Как бы то ни было, Ценский неоднократно говорил мне о своей любви к Горькому-писателю, о своей благодарной любви к Горькому-человеку. И все-таки когда я сказал Ценскому о том, что поэзия стоит уже у порога его произведений, и начал перечислять его заглавия, он не преминул заметить:
– Да, у меня заглавия поэтичные… А вот у Горького заглавия намеренно прозаичные, в сущности, ничего не говорящие: «Фома Гордеев», «Букоемов, Карп Иванович», «Васса Железнова», «Жизнь Клима Самгина», «Егор Булычев и другие», «Достигаев и другие»… Он даже шмелевское оригинальное, поэтичное заглавие – «Под музыку» – заменил на «Человек из ресторана»: ему важно было уже в заглавии подчеркнуть социальное положение героя.
Когда я спросил Ценского, не ошибочен ли мой вывод, что в послереволюционном его творчестве музыкальный лиризм уступает место юмористически и сатирически окрашенной бытописи, описания и отступления вытесняет характерологический и сюжетный диалог, сказ, он подтвердил правильность моего заключения и добавил:
– В основе моих послереволюционных произведений лежат наблюдения над социальными процессами.
Касались мы в разговорах и отдельных его произведений.
Вот что говорил мне о них автор:
– В «Жестокости» я нарочно дал тщательно и подробно выписанные картины детства героев – я хотел быть беспристрастным.
– «В грозу» – повесть чисто автобиографическая: Максим Николаич – это я, Ольга Михайловна – Христина Михайловна» Мушка – это ее дочь от первого
– В «Блистательной жизни» мне было важно раскрыть живучесть мещанского уклада, живучесть собственнических, скопидомских инстинктов. Это – тема нескольких моих послереволюционных произведений: «Слив, вишен, черешен», «Кости в голове», «Маяка в тумане», «Мелкого собственника». Я думал написать об этом целый цикл повестей и рассказов, выпустить отдельной книгой и назвать ее – «Мелкие собственники».
В рассказе «Сказочное имя» мне хотелось показать читателю, как сильна в человеке, в ребенке вера в сказку: для ребенка, – да и не только для ребенка, – сказка часто реальнее были.
#####
=== ЗАДАНИЕ ===
Каким заглавием, по словам Ценского в отрывке, Горький заменил шмелевское название «Под музыку»? Эти данные никак не связаны с отрывком.

(Данные для указания текста и элементов)
#####
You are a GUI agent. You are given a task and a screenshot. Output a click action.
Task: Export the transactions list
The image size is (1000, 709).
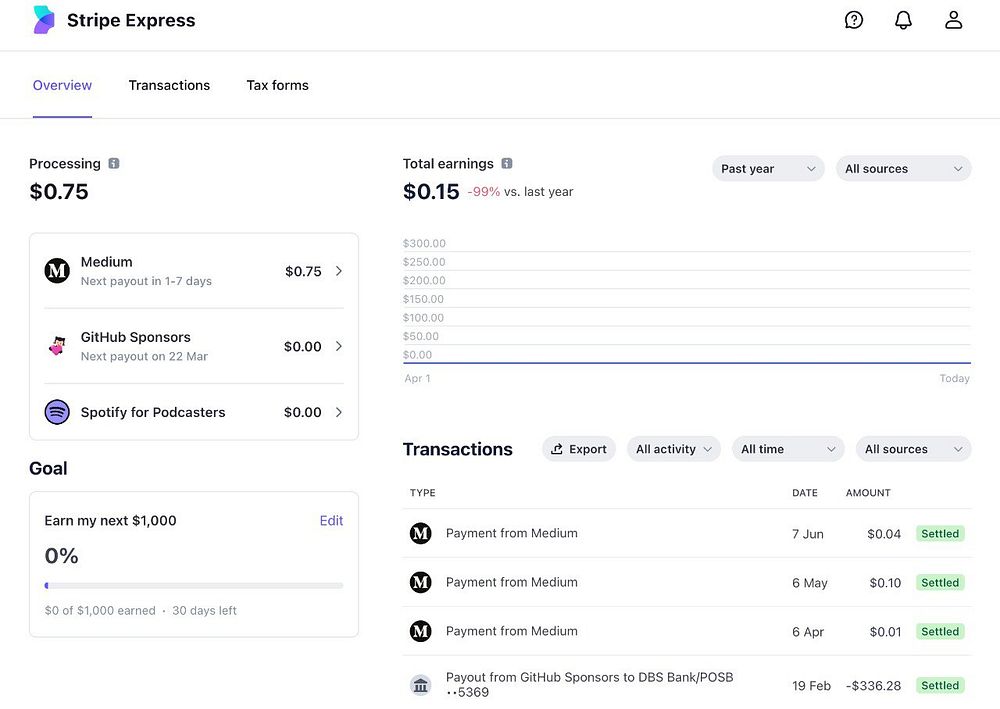pos(579,449)
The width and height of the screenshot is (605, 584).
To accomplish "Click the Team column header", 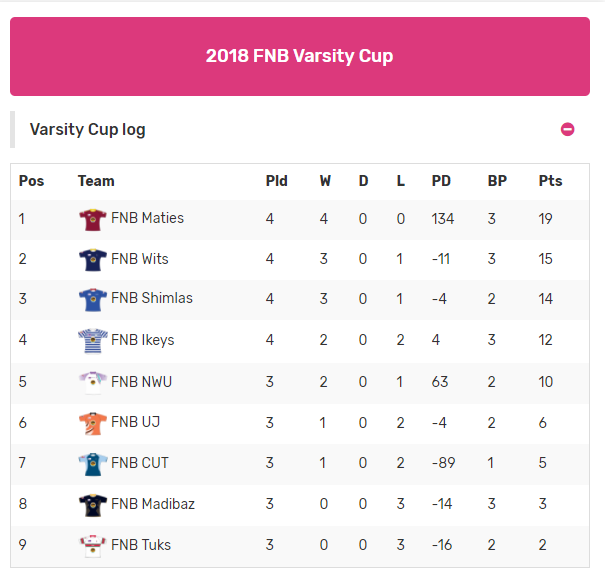I will (96, 181).
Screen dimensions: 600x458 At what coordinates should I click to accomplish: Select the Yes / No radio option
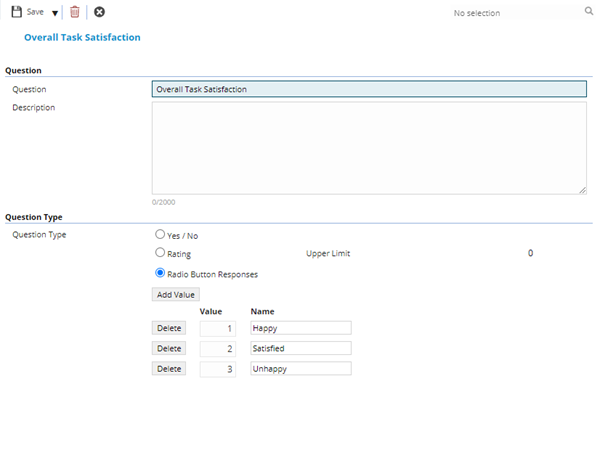[160, 235]
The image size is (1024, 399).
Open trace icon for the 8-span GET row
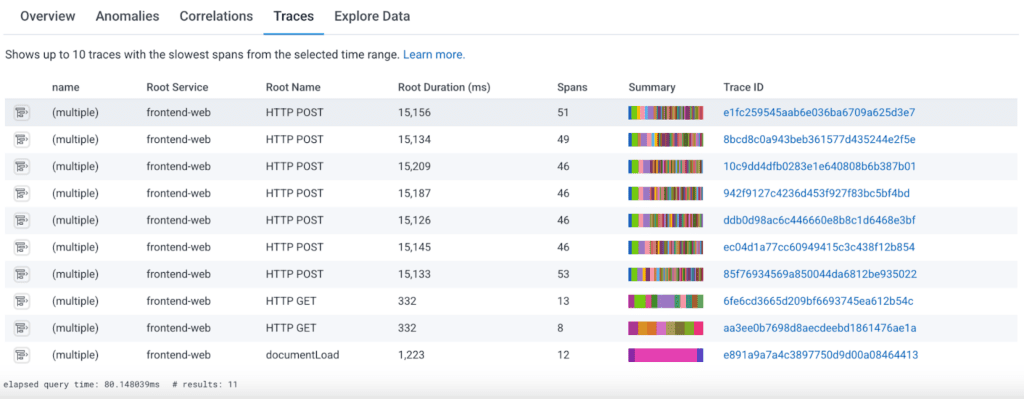pos(21,328)
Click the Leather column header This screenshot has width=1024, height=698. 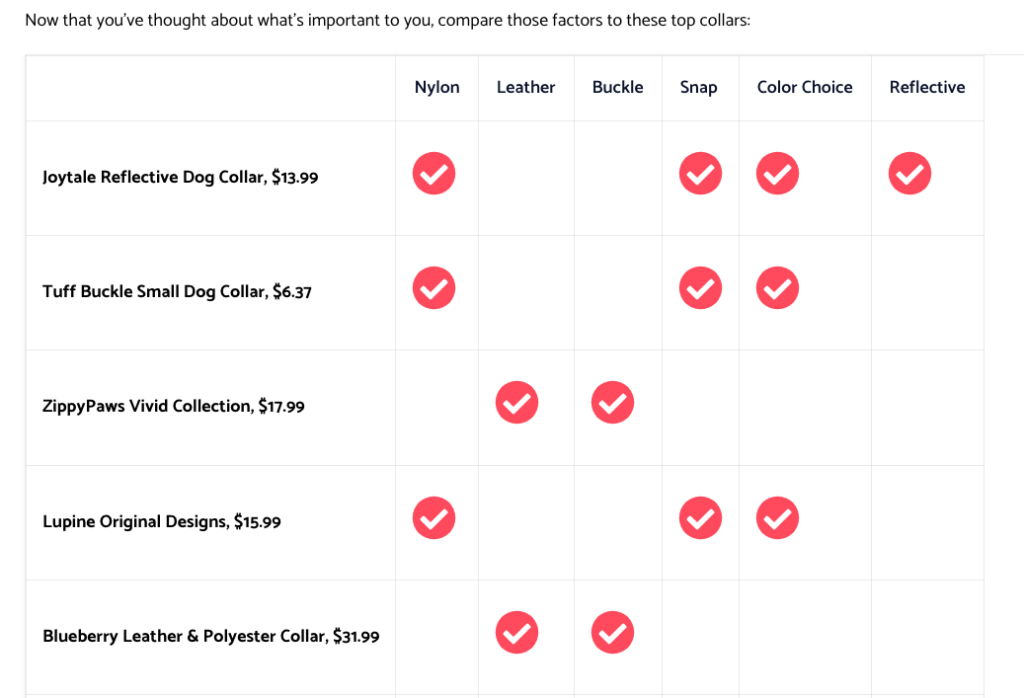click(x=526, y=87)
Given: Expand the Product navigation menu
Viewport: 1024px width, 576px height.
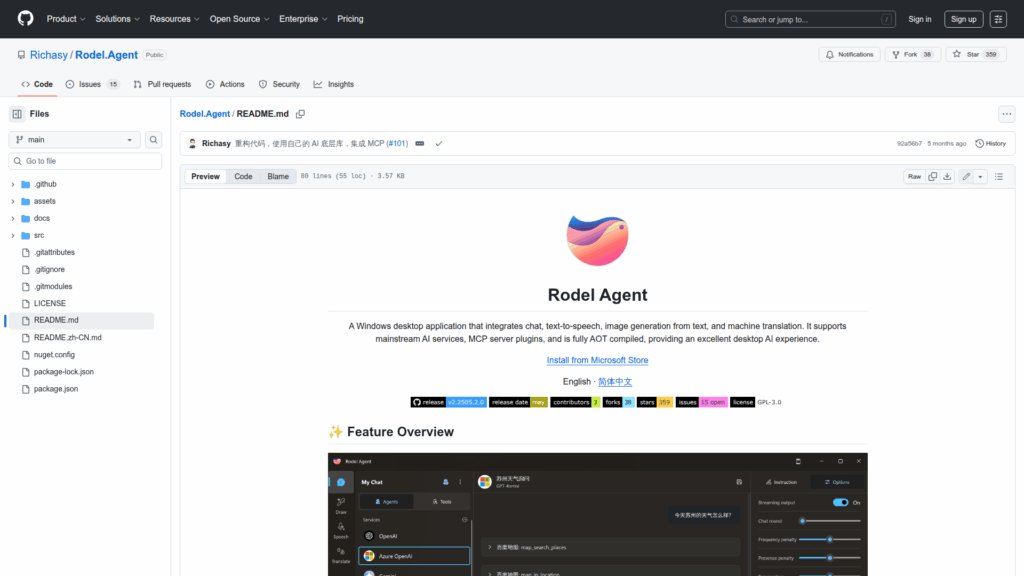Looking at the screenshot, I should click(x=66, y=19).
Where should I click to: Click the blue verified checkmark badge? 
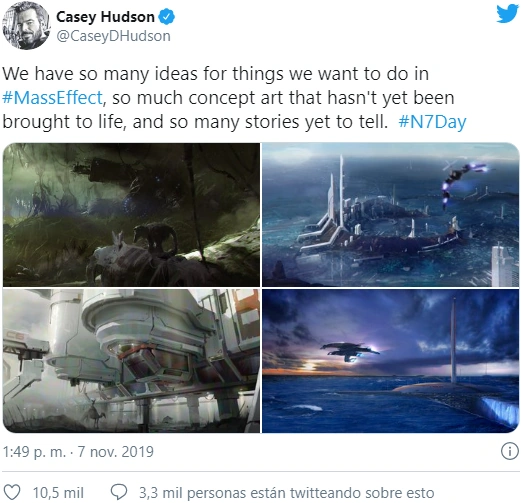pos(166,17)
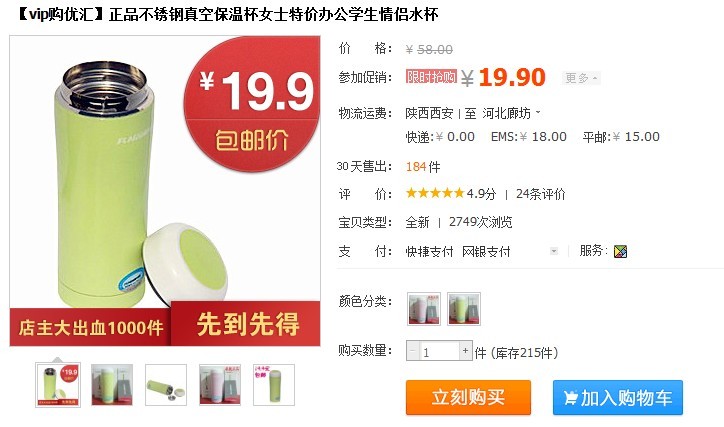The width and height of the screenshot is (724, 427).
Task: View the fourth thumbnail of pink cup
Action: pos(220,385)
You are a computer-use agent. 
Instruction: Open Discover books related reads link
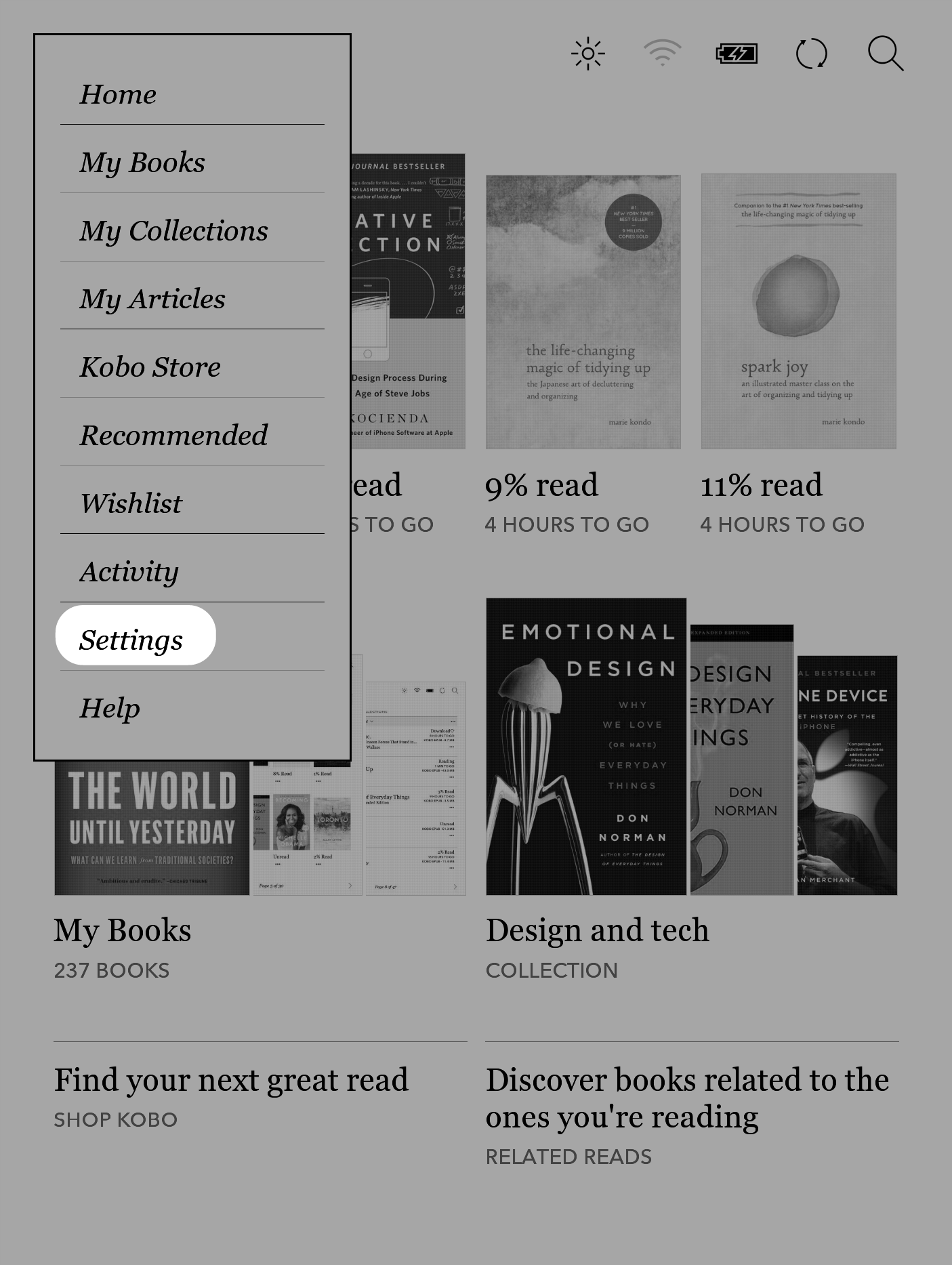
#####
=== ОТВЕТ К ЗАДАНИЮ ===
Заглавием «Человек из ресторана».